Apesar da crise atual, Niéde reconhece que a criação do Parque Nacional, declarado Patrimônio da Humanidade pela Unesco em 1991, do Museu do Homem Americano e da Cerâmica Serra da Capivara ajudaram a trazer desenvolvimento para a região e amenizar o quase inevitável êxodo. Mas as questões políticas estão tirando o ânimo da pesquisadora, que este ano completou 80 anos de idade - e 40 anos de pesquisas nos sítios arqueológicos. "Quando eu comecei a trabalhar aqui, essa região era completamente miserável.

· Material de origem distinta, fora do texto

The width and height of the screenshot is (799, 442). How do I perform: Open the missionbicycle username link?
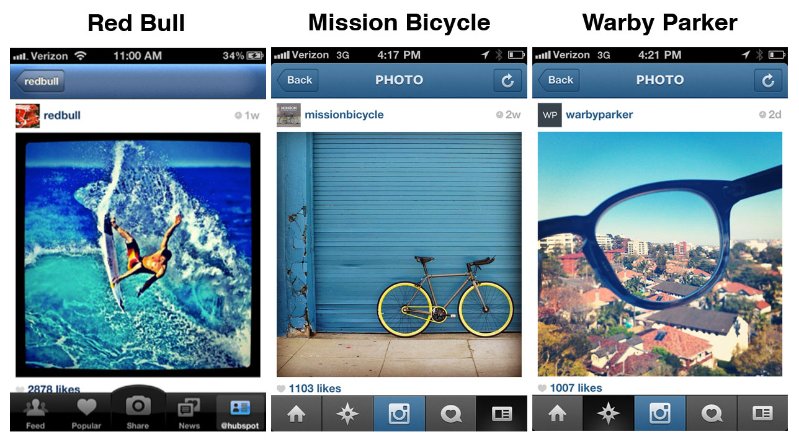coord(344,115)
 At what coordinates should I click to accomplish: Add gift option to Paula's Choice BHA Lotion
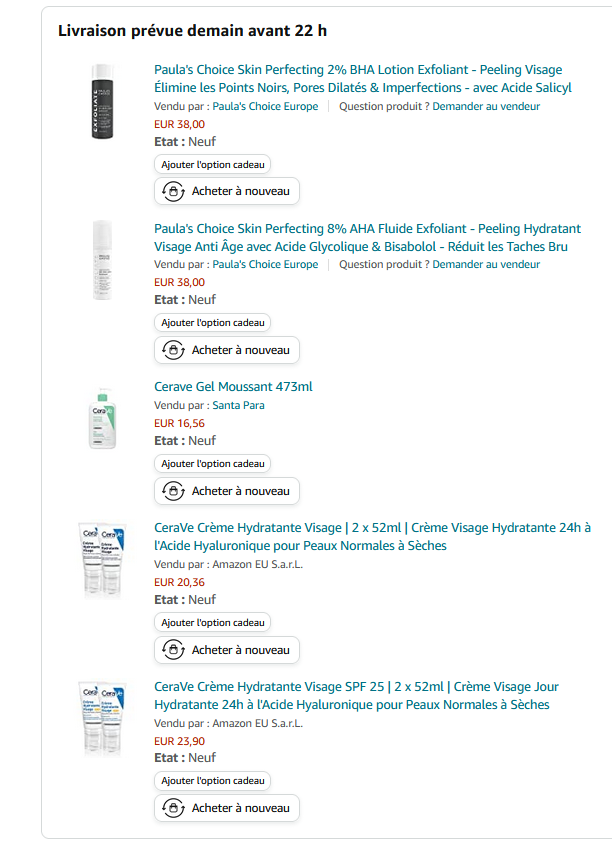pos(213,165)
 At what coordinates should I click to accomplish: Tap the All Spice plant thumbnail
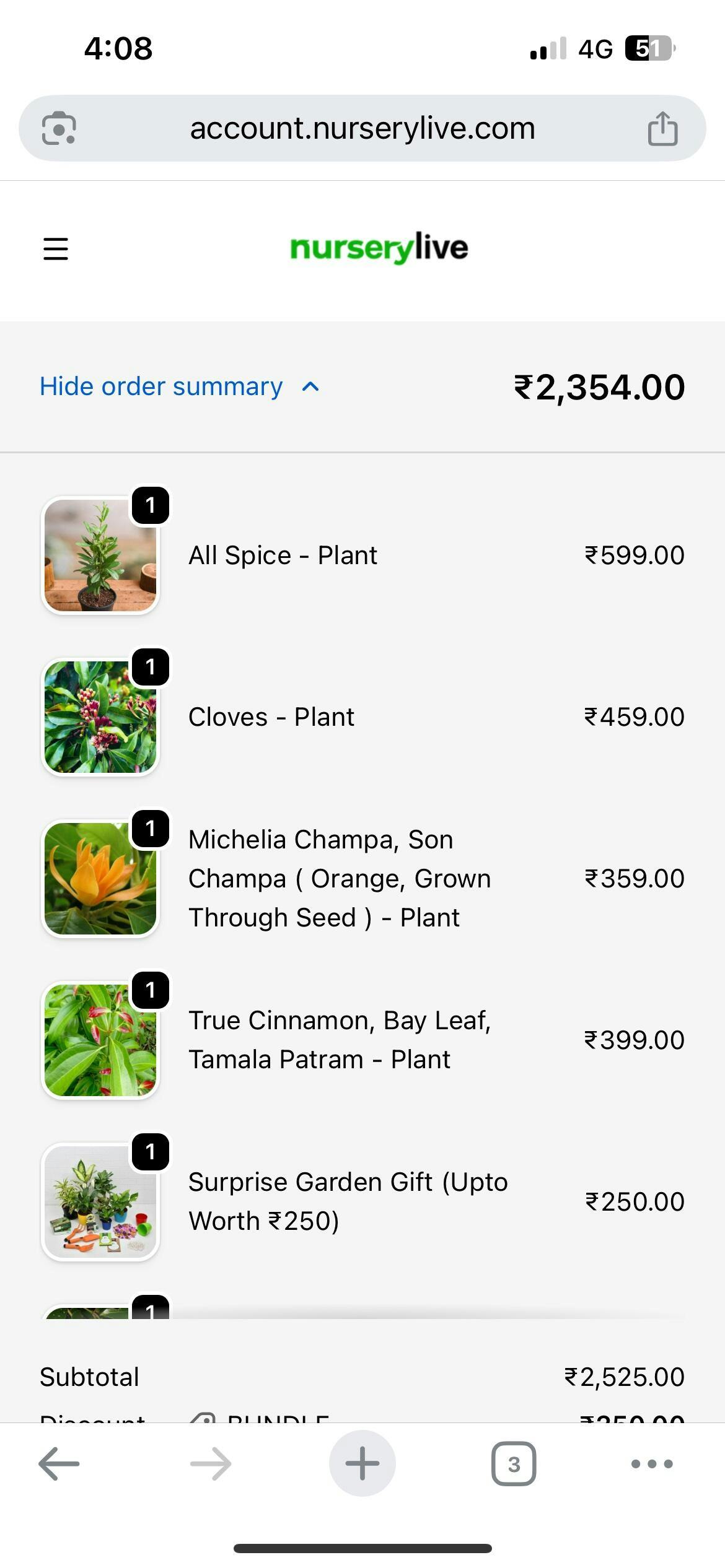coord(100,555)
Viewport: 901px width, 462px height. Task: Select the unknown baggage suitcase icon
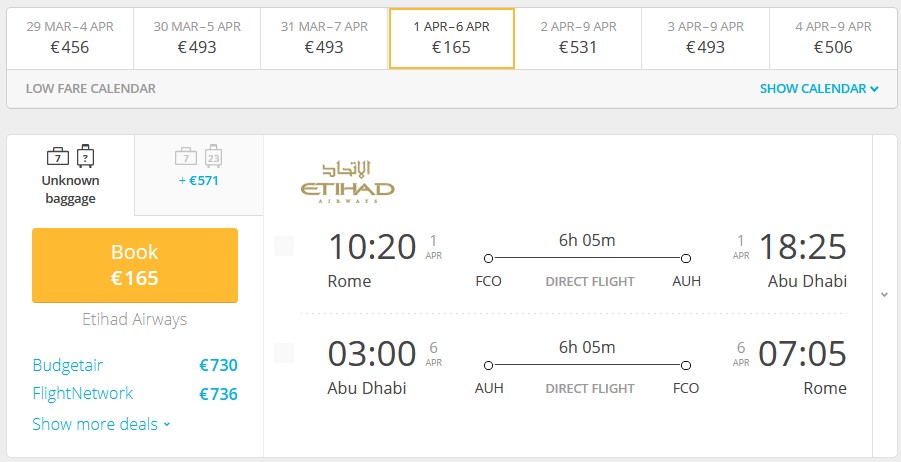[85, 156]
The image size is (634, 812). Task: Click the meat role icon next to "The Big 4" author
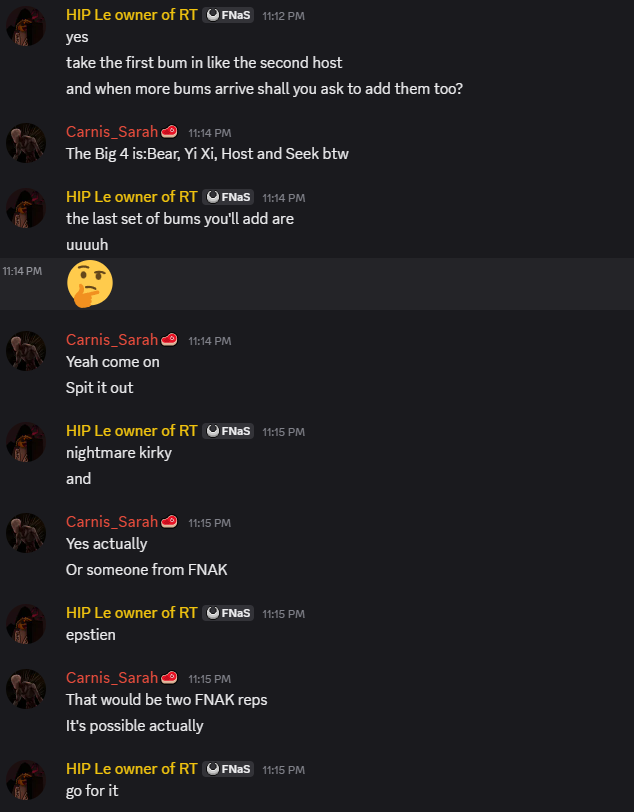pyautogui.click(x=169, y=132)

As pessoas tinham que andar diariamente 15 km pra buscar água", relembra. "Mas a região poderia ser muito mais, imagine 5 milhões de turistas todos os anos aqui", diz.
A repórter viajou a convite do Grupo Pão de Açúcar


Redes varejistas ligam o artesão ao consumidor final

Por De Coronel José Dias (PI)

O caminho percorrido entre a peça de cestaria produzida pelas mulheres do Vale do Jequitinhonha, no Estado de Minas Gerais, ou do mel das abelhas do Xingu, no Norte do Estado do Mato Grosso, até o consumidor final nem sempre é suave.

De um lado, estão as comunidades que produzem itens típicos da cultura regional, ávidas para ver seus produtores distribuídos em todo o país, mas muitas vezes sem estrutura e conhecimento em gestão para acessar esses mercados. Do outro lado, redes do varejo atentas ao potencial de vendas desses produtos, mas que enfrentam o desafio da falta de escala e logística para trabalhar com esses fornecedores.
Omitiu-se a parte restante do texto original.